• The "Who Cares? " Test

    by Owen Williamson

    In every piece of academic, technical or professional writing you produce, apply the "Who Cares?" test. In other words, ask "Who cares" about what I am writing? Be frank with yourself. If the answer is "Nobody!" then DON'T write it!

    So what do you do when you are stuck with a writing assignment that at first glance does not seem to pass the "Who cares?" test?

    1. If possible, make it important to you by choosing a subject (or an aspect of the subject) that you, yourself are interested in, or can get interested in it for the moment. Or, find a specialized aspect of the assigned subject that may interest either you or your audience. If you're assigned to study the election of 1880, probably you don't give a toot about it, but perhaps the professor does. (Of course, the professor who assigned it probably knows all the basics of it already, so just going back over those basics most likely won't pass the "Who cares?" test.) Always serve your audience, so find something about the election that might interest either you, the professor, or some other audience. If you can't interest yourself, at least serve your audience, and serve them obsessively. Or else toss it out.

    2. If it's for a grade, maybe it's the grade itself that makes you care about it. Let that thought of the grade propel you into making the best, most interesting paper you can.  But, always try to add some extra "plus," some "spice" in the paper that will go beyond simply getting the grade or doing the minimum to fulfill the assignment.

    3. If you can't find any aspect of the assigned subject that you can get interested in, maybe it's just too boring, but more likely your own "boring" filter is set too high. Most probably, the problem is that you have chosen to set your personal interest filter too narrowly. If the ONLY thing that interests you in this whole world is duck hunting, sports and coaching, Harleys, differential equations, sex, Belgian waffles, the poetry of Spencer or playing Scrabble, you can always choose by your own decision and your own will to become interested in other things. It'd certainly help your own education, growth and maturity. The more things you can get interested in, the better off you are! The narrower your knowledge and interests, the more boring you yourself are (and the less employable on the job market and the less enjoyable as a friend or a lover).

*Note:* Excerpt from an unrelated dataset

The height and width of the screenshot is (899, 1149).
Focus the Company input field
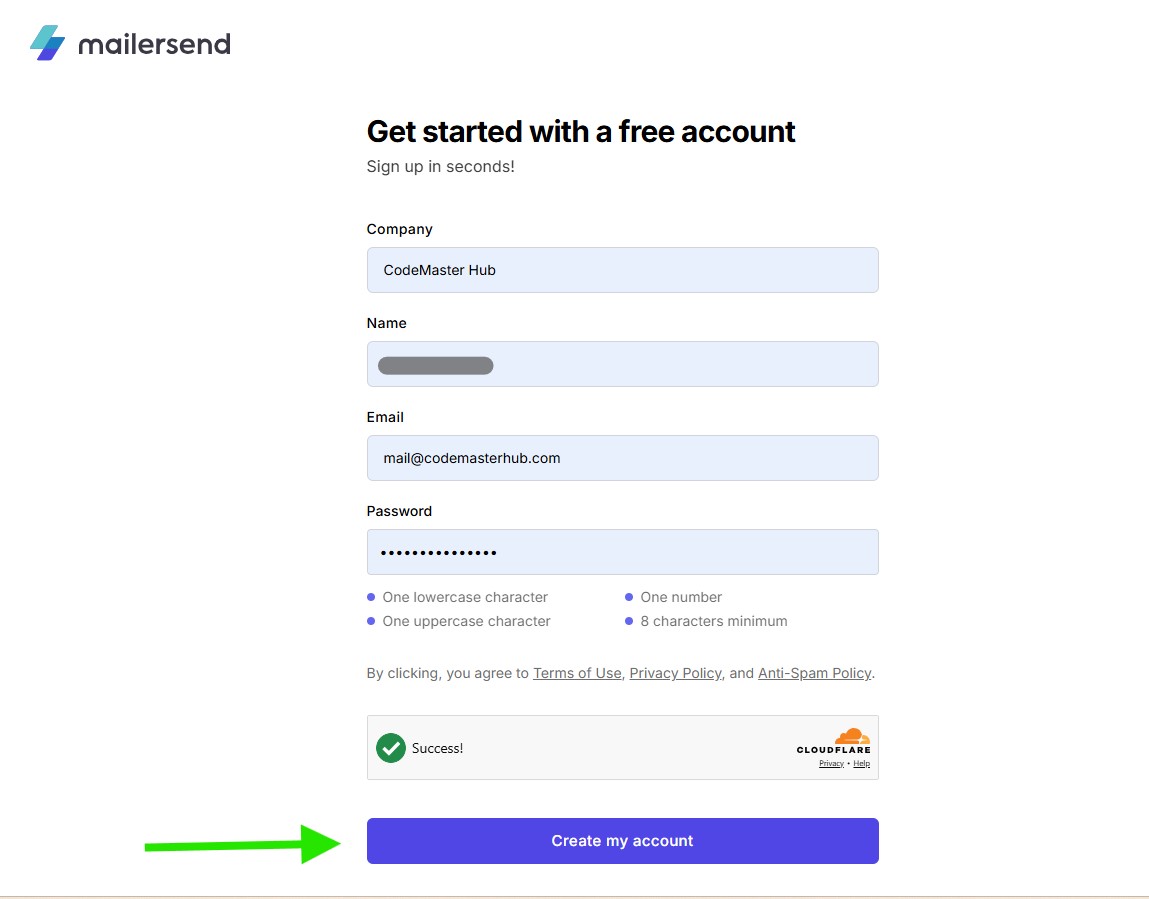(x=622, y=270)
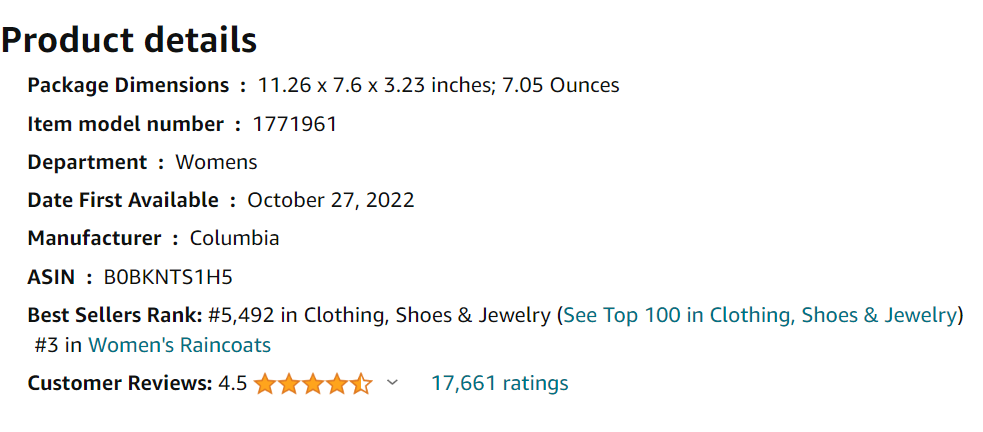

    4. Remember, grammar, spelling, punctuation and vocabulary errors can be fixed, but boring can't be fixed! So ALWAYS apply that "Who cares?" test to all your writing.  Even the most important, vital, exciting piece of writing with technical errors needs to be fixed up to be valuable, but a perfectly proofread, grammatically correct piece of writing that says nothing is utterly worthless, no matter how correctly written.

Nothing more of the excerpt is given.